3D viewing gets more accessible
WebWorks 3D is an optional add-in for BRIT Systems WebWorks zero-footprint image browser. The 3D tools include viewing a 3D rendering that can be rotated, magnification, cross-reference and locate tools, measurement tools and snapshot tools so an image can be saved as DICOM to the server for others to view. WebWorks provides browser-based viewing to any DICOM-capable PACS and VNA, supports federating timelines across multiple DICOM servers and can be made available via URLs (links) from within EMRs. BRIT Systems
IR and CT in one solution
As the first seamless integration between interventional radiology (IR) and CT technology, the all-new Infinix CTprovides clinicians with faster, safer and more accurate interventions. Using this combination, healthcare providers can plan, treat and verify in a single clinical setting for better patient care – and significant time savings. This solution delivers real-time CT images during interventions instead of CT-like images, improving workflow while providing seamless and automatic transition between modalities. Toshiba America Medical Systems
IMAGING
What a radiologist wants
A new study from independent health research company MarkeTech Group sheds light on the needs, wants and wishes of radiologists when it comes to reading imaging results. The effort was sponsored by visualization technology solutions specialist Barco.
The survey of 223 radiologists, distributed across Europe (France, Germany and the U.K.) and North America, aimed to answer the question, “What makes a good read – and a good reading experience?” Results focused on image quality, workflow and ergonomics.

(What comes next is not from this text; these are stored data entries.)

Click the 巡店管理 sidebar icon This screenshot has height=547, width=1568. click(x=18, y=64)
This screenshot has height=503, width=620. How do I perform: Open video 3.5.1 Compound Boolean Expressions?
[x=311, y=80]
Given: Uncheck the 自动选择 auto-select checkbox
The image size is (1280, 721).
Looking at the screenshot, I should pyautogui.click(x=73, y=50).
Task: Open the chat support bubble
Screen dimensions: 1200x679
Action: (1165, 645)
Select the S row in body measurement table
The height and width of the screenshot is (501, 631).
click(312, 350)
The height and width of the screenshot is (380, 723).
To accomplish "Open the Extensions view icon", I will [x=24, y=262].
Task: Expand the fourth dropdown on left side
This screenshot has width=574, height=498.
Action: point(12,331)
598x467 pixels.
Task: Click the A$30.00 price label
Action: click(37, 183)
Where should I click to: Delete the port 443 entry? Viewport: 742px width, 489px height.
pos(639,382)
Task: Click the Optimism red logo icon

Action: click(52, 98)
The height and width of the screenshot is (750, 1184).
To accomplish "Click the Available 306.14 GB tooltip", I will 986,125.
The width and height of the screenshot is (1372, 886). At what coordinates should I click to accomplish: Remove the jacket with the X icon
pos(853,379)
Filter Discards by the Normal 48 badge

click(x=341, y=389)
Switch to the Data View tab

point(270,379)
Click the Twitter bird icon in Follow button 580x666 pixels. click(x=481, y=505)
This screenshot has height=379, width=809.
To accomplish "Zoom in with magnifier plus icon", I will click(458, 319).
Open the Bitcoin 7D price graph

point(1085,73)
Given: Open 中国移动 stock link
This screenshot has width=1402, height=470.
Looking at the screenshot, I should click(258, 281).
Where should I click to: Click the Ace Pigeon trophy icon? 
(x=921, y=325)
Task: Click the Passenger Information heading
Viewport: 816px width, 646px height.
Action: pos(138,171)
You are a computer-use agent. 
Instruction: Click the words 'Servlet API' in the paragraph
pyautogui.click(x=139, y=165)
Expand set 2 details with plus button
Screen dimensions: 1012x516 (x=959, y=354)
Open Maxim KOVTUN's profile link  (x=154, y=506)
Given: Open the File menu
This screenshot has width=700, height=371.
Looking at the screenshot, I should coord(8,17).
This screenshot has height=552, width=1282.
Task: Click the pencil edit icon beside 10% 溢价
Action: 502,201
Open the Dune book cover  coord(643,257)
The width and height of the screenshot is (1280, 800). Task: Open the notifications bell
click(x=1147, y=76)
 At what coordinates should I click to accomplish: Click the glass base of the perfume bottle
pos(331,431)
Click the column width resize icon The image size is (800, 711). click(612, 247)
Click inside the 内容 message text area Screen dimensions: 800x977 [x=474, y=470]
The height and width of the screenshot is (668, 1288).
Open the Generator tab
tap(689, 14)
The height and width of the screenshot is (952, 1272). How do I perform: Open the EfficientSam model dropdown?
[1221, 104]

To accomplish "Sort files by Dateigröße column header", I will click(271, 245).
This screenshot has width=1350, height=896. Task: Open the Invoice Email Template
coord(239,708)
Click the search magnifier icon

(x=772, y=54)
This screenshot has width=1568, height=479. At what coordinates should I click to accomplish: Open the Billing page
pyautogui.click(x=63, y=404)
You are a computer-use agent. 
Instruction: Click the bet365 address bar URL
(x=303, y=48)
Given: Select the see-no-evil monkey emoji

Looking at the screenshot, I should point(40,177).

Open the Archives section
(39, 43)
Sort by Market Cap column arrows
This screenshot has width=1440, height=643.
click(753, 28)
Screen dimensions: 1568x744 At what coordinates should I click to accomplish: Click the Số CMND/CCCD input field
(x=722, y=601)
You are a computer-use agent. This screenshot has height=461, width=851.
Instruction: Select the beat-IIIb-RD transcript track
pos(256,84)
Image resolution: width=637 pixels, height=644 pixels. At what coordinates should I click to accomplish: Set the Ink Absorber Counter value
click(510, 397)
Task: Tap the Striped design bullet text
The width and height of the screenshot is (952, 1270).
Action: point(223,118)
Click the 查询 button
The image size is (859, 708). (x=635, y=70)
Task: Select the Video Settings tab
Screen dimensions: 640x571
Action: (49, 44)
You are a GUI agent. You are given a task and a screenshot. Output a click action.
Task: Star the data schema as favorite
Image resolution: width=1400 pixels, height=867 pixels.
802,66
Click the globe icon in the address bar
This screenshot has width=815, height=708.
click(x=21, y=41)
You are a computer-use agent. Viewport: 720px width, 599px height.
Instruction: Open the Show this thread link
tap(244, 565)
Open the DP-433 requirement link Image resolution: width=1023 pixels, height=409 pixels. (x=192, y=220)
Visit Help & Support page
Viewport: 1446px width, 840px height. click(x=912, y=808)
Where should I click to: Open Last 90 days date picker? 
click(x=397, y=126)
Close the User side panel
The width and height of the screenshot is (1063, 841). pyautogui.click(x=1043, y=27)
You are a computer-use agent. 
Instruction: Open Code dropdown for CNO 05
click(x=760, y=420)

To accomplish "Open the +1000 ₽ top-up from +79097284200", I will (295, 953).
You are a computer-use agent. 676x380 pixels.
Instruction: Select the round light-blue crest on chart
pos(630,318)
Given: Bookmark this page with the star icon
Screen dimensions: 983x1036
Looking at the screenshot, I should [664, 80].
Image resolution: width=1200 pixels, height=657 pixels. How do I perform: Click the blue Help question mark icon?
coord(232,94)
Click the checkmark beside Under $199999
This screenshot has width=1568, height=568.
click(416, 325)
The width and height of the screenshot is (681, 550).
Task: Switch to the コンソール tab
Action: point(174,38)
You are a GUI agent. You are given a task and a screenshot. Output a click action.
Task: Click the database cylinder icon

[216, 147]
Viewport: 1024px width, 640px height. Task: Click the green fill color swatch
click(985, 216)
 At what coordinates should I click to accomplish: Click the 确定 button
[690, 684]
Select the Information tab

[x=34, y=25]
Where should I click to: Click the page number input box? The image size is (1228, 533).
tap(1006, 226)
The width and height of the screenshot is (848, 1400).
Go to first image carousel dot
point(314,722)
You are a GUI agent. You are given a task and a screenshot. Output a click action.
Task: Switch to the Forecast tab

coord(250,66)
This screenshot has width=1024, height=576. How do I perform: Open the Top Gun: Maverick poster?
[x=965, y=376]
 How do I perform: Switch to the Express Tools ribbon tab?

While some results seem predictable, such as 91 percent of respondents cite image quality as the single most important aspect of a medical display, other parts of the study illuminate how radiologists really use their equipment – and how it could be improved.
In MarkeTech’s sample, 60 percent of radiologists overall routinely use a mix of color and grayscale displays. Of European respondents, 63 percent read both digital mammography and color PACS. In the U.S., this number is significantly higher (84 percent). To work more efficiently, 92 percent of surveyed radiologists propose faster image loading and manipulation. A larger screen surface (78 percent) and the ability to load both color and grayscale images on one screen (66 percent) are considered important potential improvements as well.
While it is little surprise that 87 percent of radiologists experience physical discomfort such as eye fatigue, neck strain and back pain when reading images for long stretches, they have ideas of how to make things better. The most popular solutions cited are an easy-to-adjust stand (83 percent) and increased ambient room lighting (81 percent), followed closely by reduced screen glare (72 percent) and keyboard task lighting (69 percent).